Peter Jackson’s ‘Ring Cycle’ – a love letter
I’ve read a lot of complaints over Peter Jackson taking a short book and making a trilogy out of it merely to screw us all for extra cash.
Bullshit. Well, mostly.
I don’t doubt it makes Time Warner a heap more money and I don’t doubt that to get all the big stars on board from the Lord of the Rings films he had to extend it for them as reports have suggested.
However, he did so by deciding to make three films that equate to George Lucas’s Episodes 1-3 for Star Wars. Jackson hasn’t intended on merely and only telling the story of The Hobbit at all. He has been far more (delightfully for me) ambitious than that.
The Hobbit trilogy is in fact the first three installments of a six movie epic that tells the tale of the One Ring, from its re-discovery by Smeagol after its escaping Isildur, to its end at Mount Doom. (I say ‘its escaping Isildur’ because in the books Tolkien cleverly posits the notion that the Ring has a will of its own, that is bent on finding a way back to its master, Sauron.)
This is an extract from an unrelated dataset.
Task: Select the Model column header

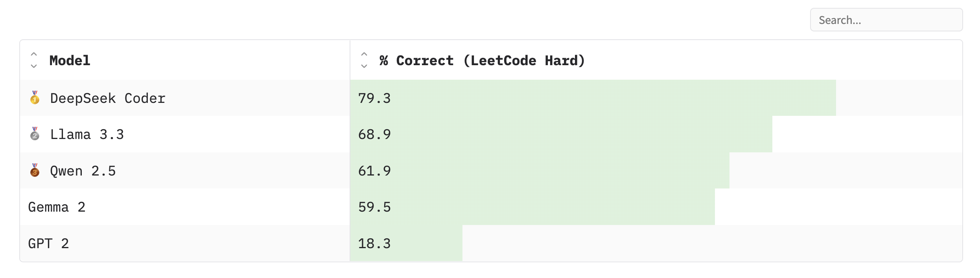Action: [x=70, y=60]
Seen this way, The Hobbit trilogy gives us an adventure that charts the journey of the Ring from Sméagol to Frodo while telling in parallel the rise in power of its Master from the defeat seen in the intro sequence to The Fellowship of the Ring, through the sequence in The Hobbit at Dol Guldur where he martials his minions, his power returning, to the climactic battle against his forces in The Return of the King.
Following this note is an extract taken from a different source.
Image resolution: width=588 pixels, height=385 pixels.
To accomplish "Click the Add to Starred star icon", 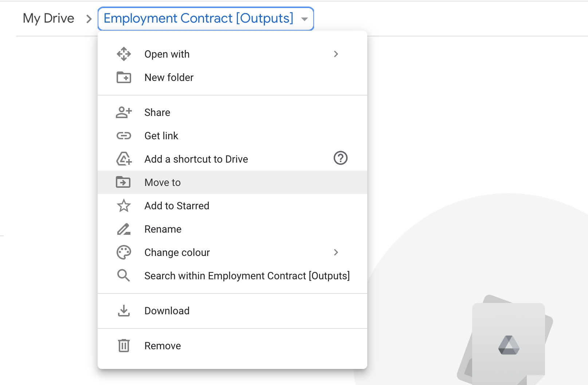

I think the cause for such ire regarding the expansion of the much shorter The Hobbit stems from the juxtaposition between it being conceived and told as a children’s book, drawing on Tolkien’s deep exploration of his Middle Earth, and the weightier more grown up tale of Frodo’s journey to destroy the Ring. The events in and around Bilbo’s journey were part of that more ‘grown up’ web.
I only recently re-read The Hobbit to my kids and had forgotten how powerful Thorin’s arc was, bearing comparison with Aragorn’s and Théoden‘s. There are elements of the dispossessed king seeking to regain his rightful kingdom, shared with Aragorn, but also the flaw, the ‘less than unyielding perfection’ that seals his and Théoden‘s fate, each faced with a redemptive and heroic death against impossible odds.
Arguably the Ring itself, its dangers, are not presented in the text of The Hobbit with any of the portent of the film, but I believe this was merely Jackson rectifying the quite natural innocence Tolkien had at the time of writing, not having realised what the ring could really be and what it could mean until later. Jackson’s The Hobbit was able to exploit his knowledge of all the published texts, so for example, he could make much of the meeting between Gandalf and Thorin from this passage in Unfinished Tales:
“For just as I was nearing Bree I was overtaken by Thorin Oakenshield, who lived then in exile beyond the north-western borders of the Shire…I soon understood that his heart was hot with brooding on his wrongs, and the loss of the treasure of his forefather”
The brooding alone, in Tolkien’s world, cements his fate as someone given to negative emotions, and these flaws are always tested, all with them found wanting, whether it be Saruman, Smeagol, Boromir or Denethor to name a few. The notion of ‘dragon sickness’ from which Thorin suffers, the idea of a curse on treasure, goes all the way back to Hurin, in Tolkien’s wider history.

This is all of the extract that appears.